Source document:

_ _ _ _ _ _ _

After premiering at the Cannes Film Festival, where it received awards for its screenplay and Hosseini’s performance, the film went on to be nominated for the Best Foreign Language Film Oscar, which Farhadi won for A Separation. We sat down with Mr. Farhadi during his visit to New York in the fall of 2016 to discuss the themes he explores in The Salesman, what he would do if he ever worked in the US, and how Iranian and American cultures are more connected than they’d like to think.

Watching the film I kept wondering if in a way you were working on two different projects at the same time, the production of Death of a Salesman we see in the film, and also the film where it takes place?

At the beginning I had a treatment of a story about a couple who go through an incident. The husband’s job was being a teacher and that was all I had. I had this in my head for years but it didn’t seem complete. I’ve been wanting to do theatre or mention theatre in cinema for over 20 years, I had an epiphany at some point when I realized the couple could be theatre actors. It helped me get close to theatre again, so at that point I started work on the second half which was the play. I found Death of a Salesman and worked on drawing the connection between the two.

You’ve talked in the past about how important the last and first images in your films are, and in this one the bookends inside the theater made me wonder something very esoteric, which is have you found anything about yourself revealed while watching a play?

_ _ _ _ _ _ _

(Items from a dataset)

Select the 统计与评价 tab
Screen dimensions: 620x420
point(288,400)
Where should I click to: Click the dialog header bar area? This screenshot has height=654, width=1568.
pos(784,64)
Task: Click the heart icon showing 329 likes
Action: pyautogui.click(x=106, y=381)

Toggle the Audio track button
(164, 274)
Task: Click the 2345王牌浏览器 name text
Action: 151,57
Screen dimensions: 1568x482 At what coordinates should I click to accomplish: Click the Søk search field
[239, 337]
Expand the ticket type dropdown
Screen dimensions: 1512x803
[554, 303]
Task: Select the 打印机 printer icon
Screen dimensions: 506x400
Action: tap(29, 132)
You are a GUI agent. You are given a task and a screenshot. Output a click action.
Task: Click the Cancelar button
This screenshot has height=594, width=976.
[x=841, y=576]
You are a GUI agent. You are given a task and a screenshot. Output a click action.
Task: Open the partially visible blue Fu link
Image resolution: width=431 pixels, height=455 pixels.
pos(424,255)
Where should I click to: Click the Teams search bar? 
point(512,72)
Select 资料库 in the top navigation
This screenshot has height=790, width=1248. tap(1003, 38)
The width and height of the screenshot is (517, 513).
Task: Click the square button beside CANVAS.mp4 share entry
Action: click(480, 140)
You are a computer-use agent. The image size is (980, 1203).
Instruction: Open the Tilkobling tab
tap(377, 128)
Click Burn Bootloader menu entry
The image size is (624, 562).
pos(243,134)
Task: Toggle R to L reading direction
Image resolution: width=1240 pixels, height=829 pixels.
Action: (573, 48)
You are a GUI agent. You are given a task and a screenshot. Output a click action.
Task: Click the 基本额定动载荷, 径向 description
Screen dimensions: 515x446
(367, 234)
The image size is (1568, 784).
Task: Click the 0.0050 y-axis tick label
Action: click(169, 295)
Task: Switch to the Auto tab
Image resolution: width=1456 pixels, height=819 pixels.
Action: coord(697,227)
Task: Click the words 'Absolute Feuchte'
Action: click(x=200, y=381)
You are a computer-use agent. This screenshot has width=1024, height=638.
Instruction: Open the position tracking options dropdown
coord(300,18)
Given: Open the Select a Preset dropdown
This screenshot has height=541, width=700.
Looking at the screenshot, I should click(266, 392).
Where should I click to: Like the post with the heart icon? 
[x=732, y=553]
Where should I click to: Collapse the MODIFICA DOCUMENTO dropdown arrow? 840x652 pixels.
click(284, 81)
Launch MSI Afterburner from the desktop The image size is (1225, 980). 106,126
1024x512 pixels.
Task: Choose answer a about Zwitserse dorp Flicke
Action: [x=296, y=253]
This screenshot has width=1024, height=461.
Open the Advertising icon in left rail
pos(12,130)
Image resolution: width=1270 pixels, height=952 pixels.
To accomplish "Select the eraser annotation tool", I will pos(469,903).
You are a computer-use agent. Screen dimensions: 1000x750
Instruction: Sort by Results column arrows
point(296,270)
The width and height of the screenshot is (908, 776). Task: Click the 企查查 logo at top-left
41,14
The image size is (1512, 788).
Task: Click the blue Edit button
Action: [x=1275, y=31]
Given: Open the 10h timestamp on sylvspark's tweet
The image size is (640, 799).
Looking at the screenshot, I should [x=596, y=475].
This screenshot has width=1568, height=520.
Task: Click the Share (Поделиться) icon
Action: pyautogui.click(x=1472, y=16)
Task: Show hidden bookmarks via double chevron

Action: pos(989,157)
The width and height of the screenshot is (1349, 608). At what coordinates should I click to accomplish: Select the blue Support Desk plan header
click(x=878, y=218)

_ _ _ _ _ _ _

Instruction A:
Answer these about the interview on The Salesman:
(i) At which festival did the film premiere?
(ii) In the original treatment, what was the husband's job?
(iii) For how many years has Farhadi wanted to do theatre or mention theatre in cinema?
Instruction B: Revise the passage of the interview on The Salesman starting with "You’ve talked in" and going on through "watching a play?", putting "personal" in place of "esoteric".

Task solution A:
(i) The Cannes Film Festival.
(ii) He was a teacher.
(iii) For over 20 years.

Task solution B:
You’ve talked in the past about how important the last and first images in your films are, and in this one the bookends inside the theater made me wonder something very personal, which is have you found anything about yourself revealed while watching a play?